En el nombre de Dios, justo Juez, invitamos a los que tienen esta responsabilidad a que rechacen la tentación de un éxito fácil.

Pascha nostrum immolatus est Christus

Que nos sientan junto a sus fatigas los trabajadores de los talleres y de las minas, de los campos y de las fábricas, a los que en todas las horas del día vuela nuestro pensamiento, rebosante de afectuosa solicitud.

Pero es natural que nuestro corazón tenga una latido especial de comprensión más viva, para los que sufren, para los que carecen de un trabajo seguro, para los que las exigencias de la familia procuran acuciantes preocupaciones, templadas sólo por la confianza en la Providencia; para los que luchan heroicamente en posiciones adversas, expuestos a sufrimientos conocidos únicamente por el Señor; para cuantos padecen en el cuerpo y en el espíritu, en las salas de los hospitales o en sus propias casas. ¡Oh, cuán de veras querríamos correr junto a cada uno de ellos personalmente, para exhortarlos a la serena confianza y para ofrecerles —¡quisiéralo Dios!— fortaleza y alegría!

¡Oh Príncipe de la Paz, Jesús resucitado, vuelve benigno los ojos a la humanidad entera! Ella espera solamente en Ti la ayuda y el consuelo para sus heridas. Como en los días de tu paso por la tierra, Tú siempre prefieres a los pequeñuelos, a los humildes, a los doloridos; corres siempre a buscar a los pecadores. Haz que todos te invoquen y que todos te hallen, para tener en Ti el camino, la verdad y la vida. Consérvanos tu paz, ¡oh Cordero inmaculado!, para nuestra salvación: “Agnus Dei, qui tollis peccata mundi; dona nobis pacem!” ¡Cordero de Dios, que quitas los pecados del mundo; danos la paz!

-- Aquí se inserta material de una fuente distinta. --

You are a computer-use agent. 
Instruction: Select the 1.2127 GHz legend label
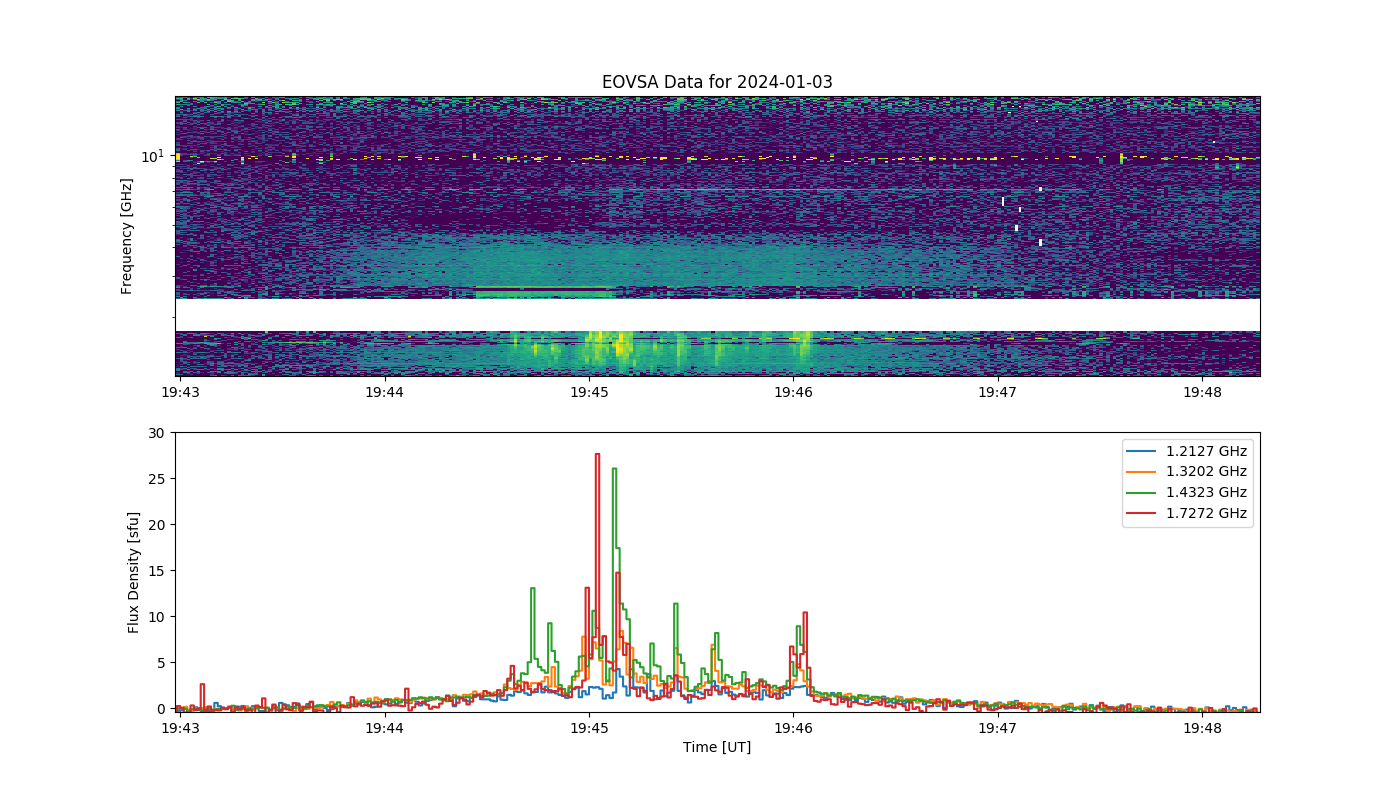point(1206,451)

Esta es, ¡oh Jesús!, nuestra plegaria.

Aleja del corazón de los hombres todo lo que puede poner en peligro la paz y confírmanos en la verdad, en la justicia y en el amor fraterno. Ilumina a los regidores de los pueblos para que, junto a la justa solicitud por el bienestar de sus hermanos, garanticen y defiendan el gran tesoro de la paz: enciende la voluntad de todos para que superen las barreras que los dividen, para que reafirmen los vínculos de la mutua caridad, para que se encuentren siempre dispuestos a comprender, a compadecer y a perdonar, a fin de que, en tu nombre, se unan todos los pueblos y triunfe en los corazones, en las familias y en todo el mundo la paz, tu paz.

Como prenda de esta solidísima paz, don del Divino Resucitado, enriquecida con nuestras mejores felicitaciones, tenemos el placer de derramar sobre todos los que nos oyen, y sobre la entera familia humana, nuestra propiciadora bendición apostólica, para que “el Dios de la paz sea con todos vosotros” ( Rm 15, 33). Amén, amén.